Initializes an instance of MegatronBertForMaskedLM.

PARAMETER	DESCRIPTION
self	The instance of the class.
config	A configuration object containing settings for the MegatronBertForMaskedLM model. It must have attributes like 'is_decoder', which is a boolean indicating if the model is a decoder. The configuration object is used to configure the model's behavior.

RETURNS	DESCRIPTION
	None.

RAISES	DESCRIPTION
Warning	If the 'is_decoder' attribute in the config is set to True, a warning message is logged.
AttributeError	If the config object does not have the required attributes, an AttributeError may be raised.

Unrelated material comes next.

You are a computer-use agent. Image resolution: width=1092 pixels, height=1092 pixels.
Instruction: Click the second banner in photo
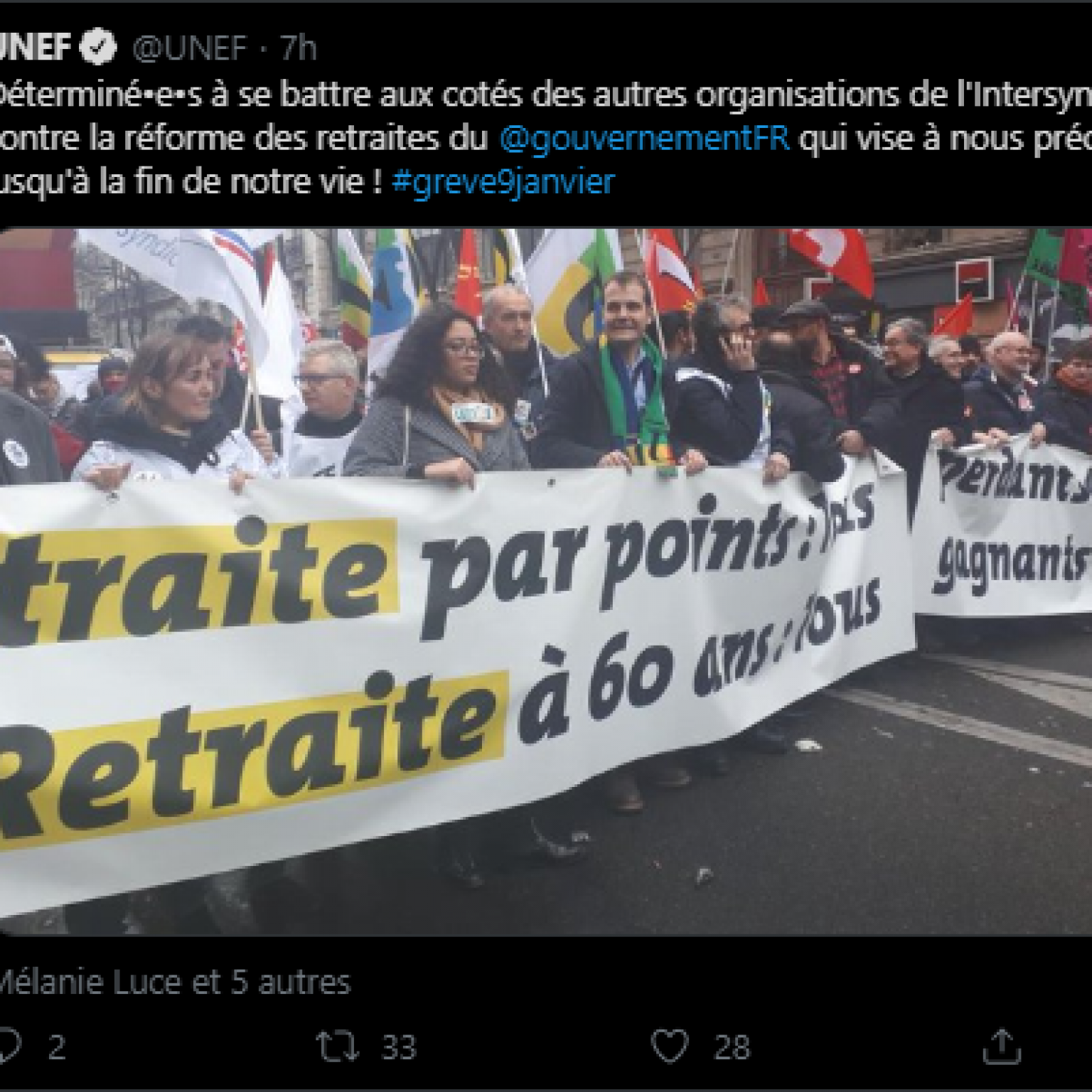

Source code in mindnlp/transformers/models/megatron_bert/modeling_megatron_bert.py

def __init__(self, config):
    """
    Initializes an instance of MegatronBertForMaskedLM.

    Args:
        self: The instance of the class.
        config: A configuration object containing settings for the MegatronBertForMaskedLM model.
            It must have attributes like 'is_decoder', which is a boolean indicating if the model is a decoder.
            The configuration object is used to configure the model's behavior.

    Returns:
        None.

    Raises:
        Warning: If the 'is_decoder' attribute in the config is set to True, a warning message is logged.
        AttributeError: If the config object does not have the required attributes, an AttributeError may be raised.
    """
    super().__init__(config)

    if config.is_decoder:
        logger.warning(
            "If you want to use `MegatronBertForMaskedLM` make sure `config.is_decoder=False` for "
            "bi-directional self-attention."
        )

    self.bert = MegatronBertModel(config, add_pooling_layer=False)
    self.cls = MegatronBertOnlyMLMHead(config)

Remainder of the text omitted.